### Assigned task
Leaving out the pictures, please reproduce exactly and only the lines from the one that contains "Image resolution: width=752" through the last line below.

### Data to examine
/---

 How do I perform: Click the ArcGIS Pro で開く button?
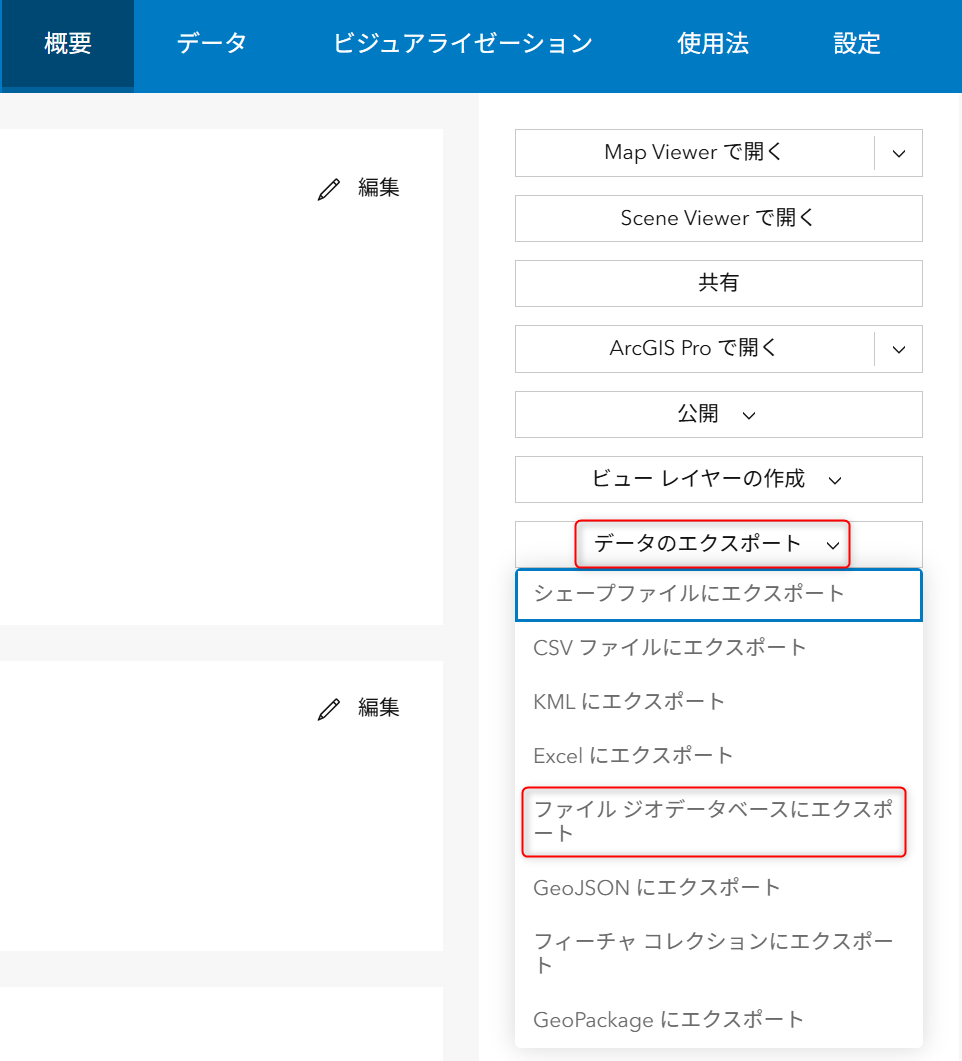[x=694, y=349]
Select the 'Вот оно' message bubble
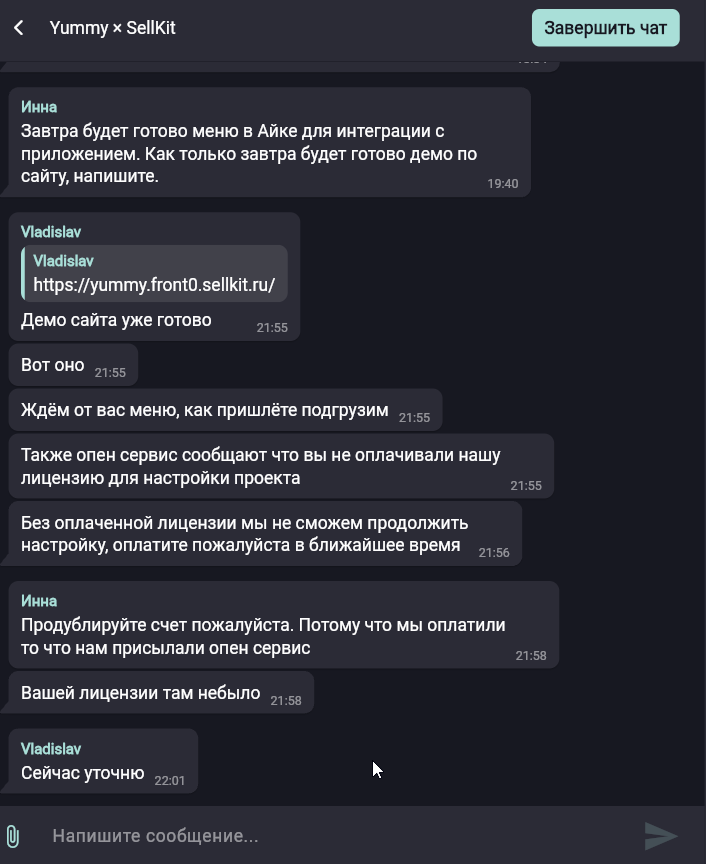 [73, 365]
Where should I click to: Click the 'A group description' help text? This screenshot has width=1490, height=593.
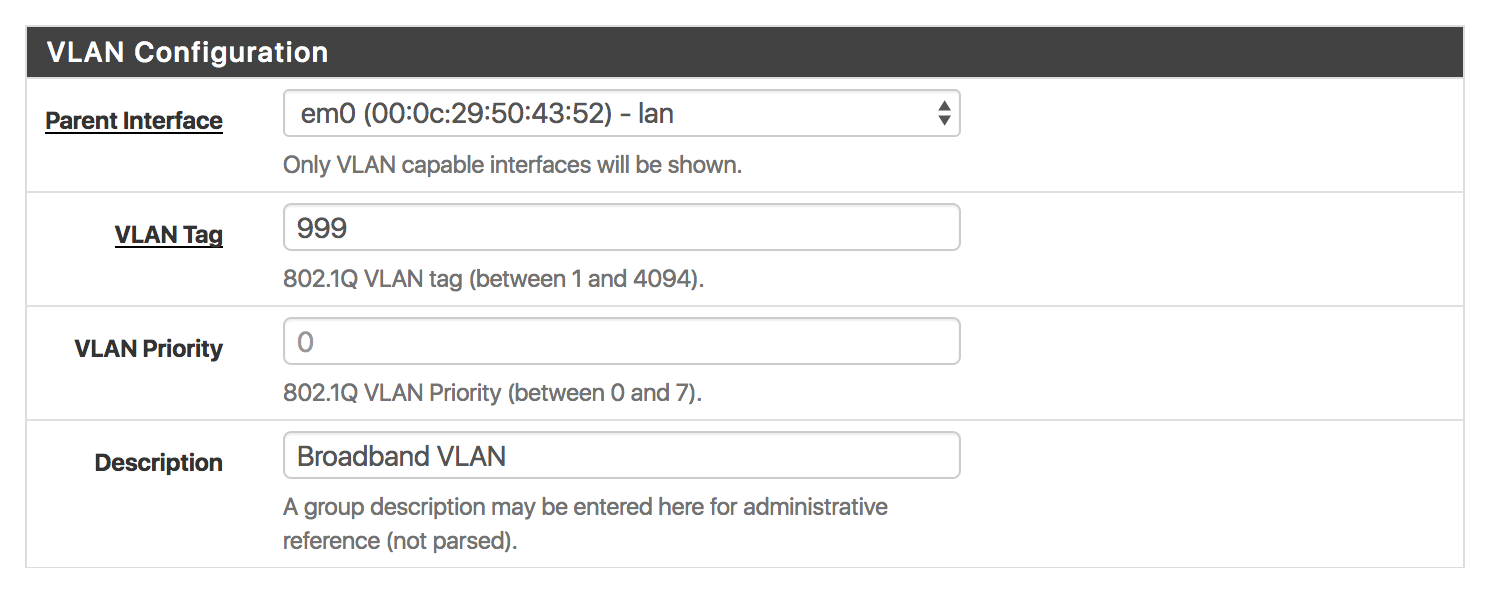(x=585, y=507)
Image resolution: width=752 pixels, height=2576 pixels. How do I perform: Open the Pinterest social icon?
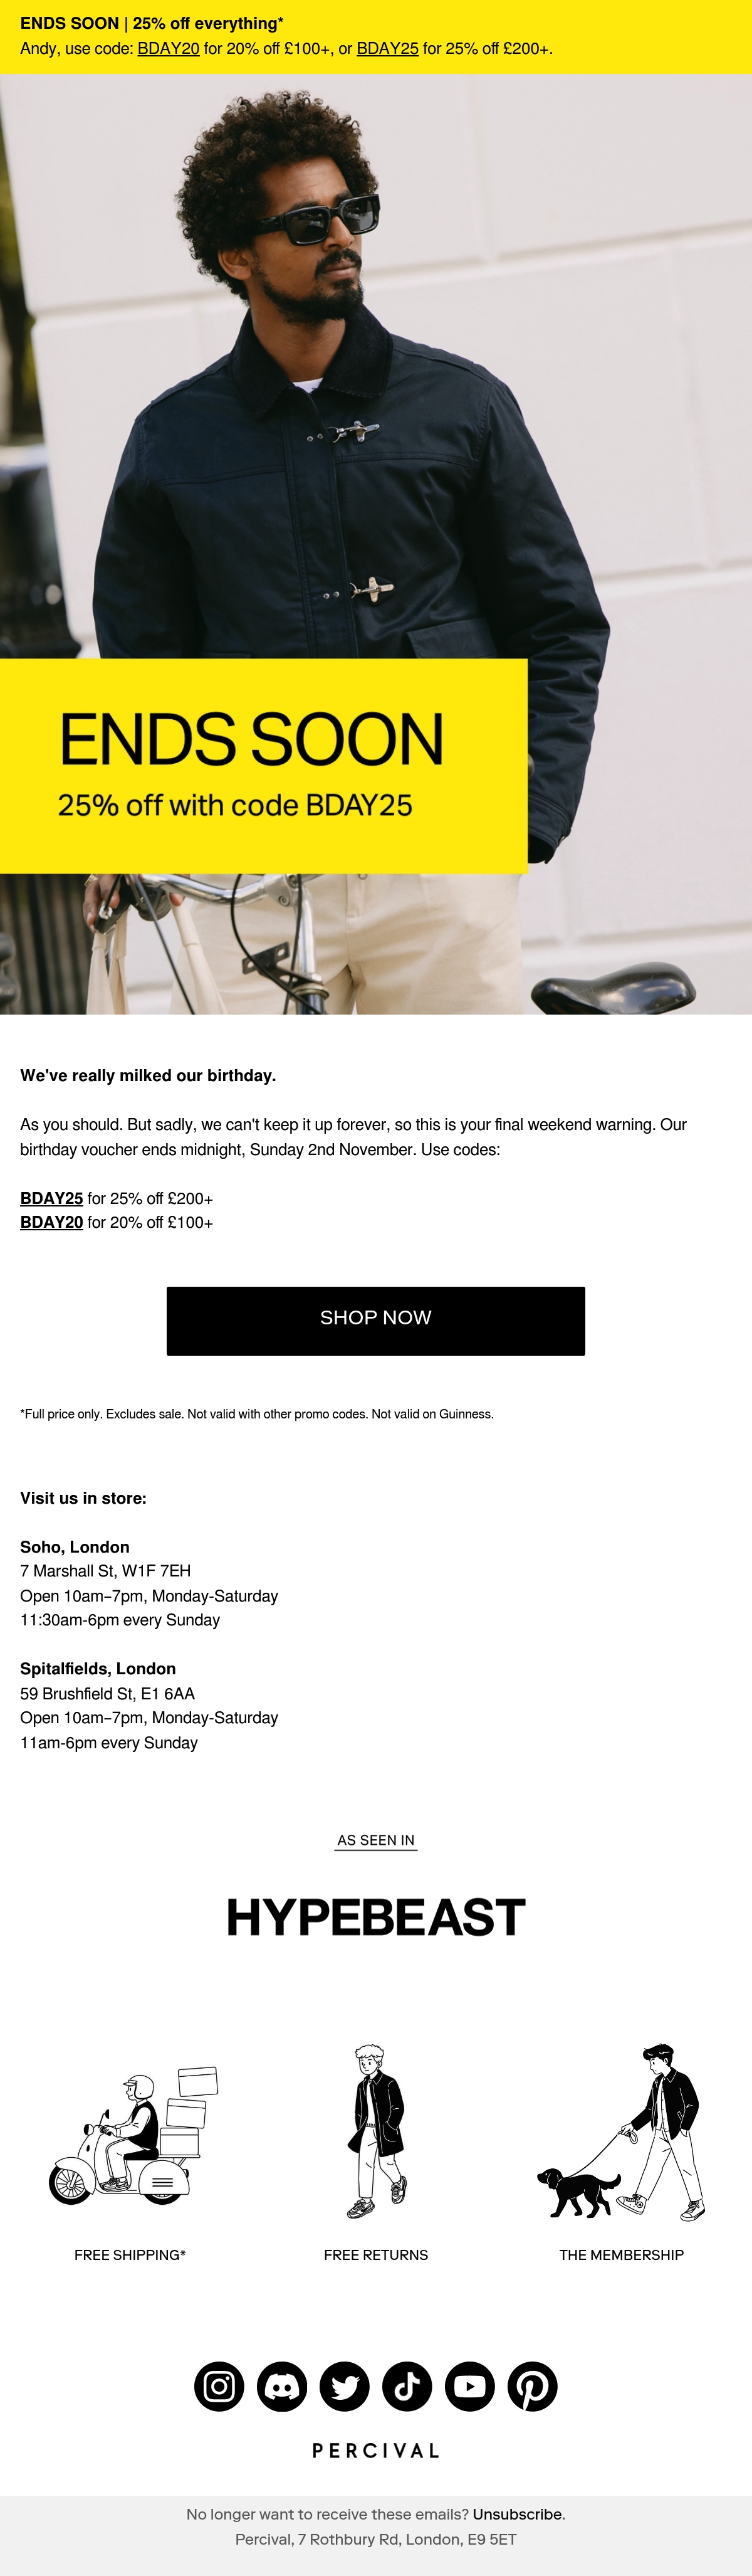(533, 2386)
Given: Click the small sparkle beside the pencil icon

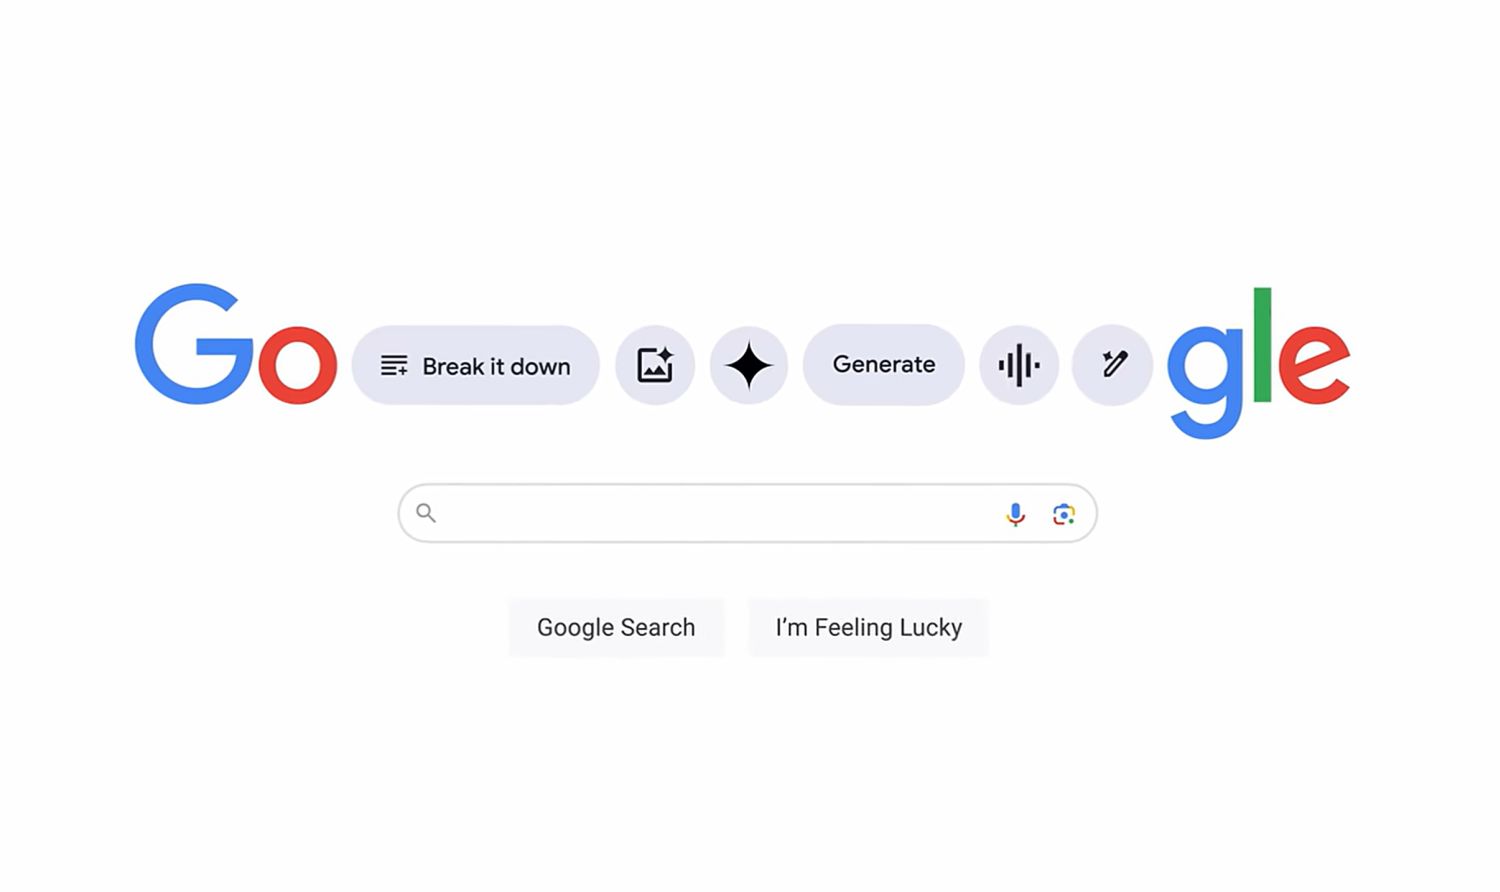Looking at the screenshot, I should tap(1106, 356).
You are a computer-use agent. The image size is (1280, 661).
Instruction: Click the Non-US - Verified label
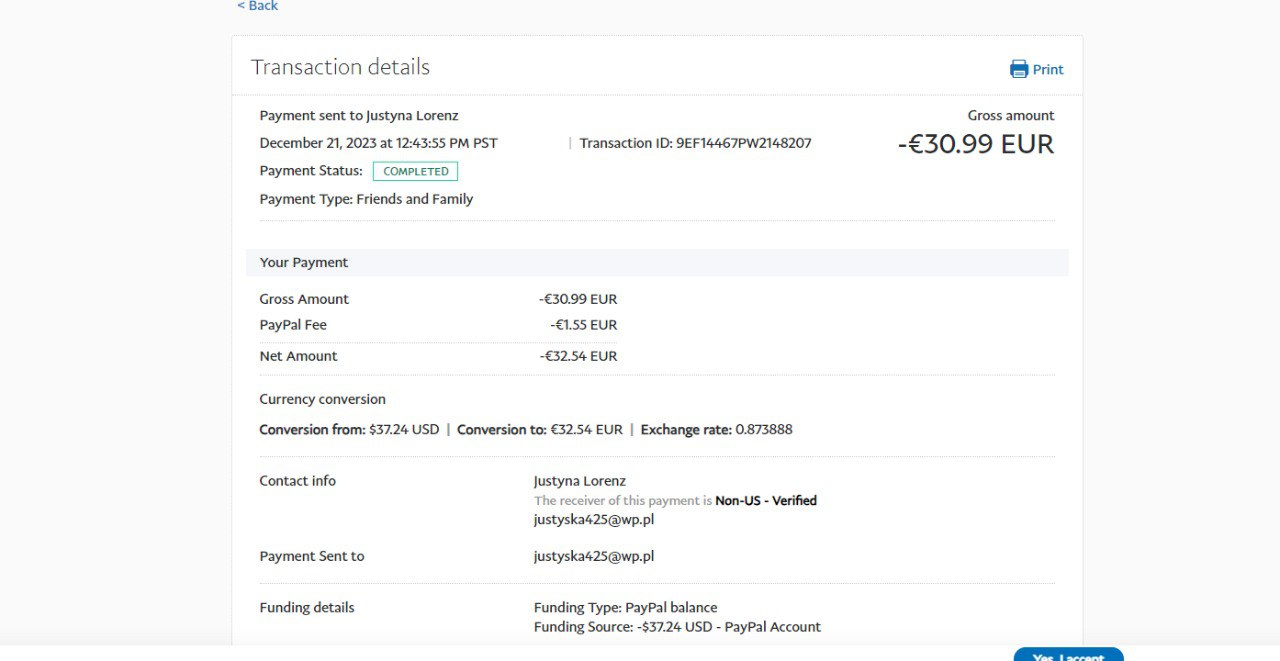pyautogui.click(x=766, y=500)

\---

### Written reply
Image resolution: width=752 pixels, height=2576 pixels. How do I perform: Open the Pinterest social icon?
(533, 2386)
Given: Click the small sparkle beside the pencil icon

Looking at the screenshot, I should tap(1106, 356).
You are a computer-use agent. The image size is (1280, 661).
Instruction: Click the Non-US - Verified label
pyautogui.click(x=766, y=500)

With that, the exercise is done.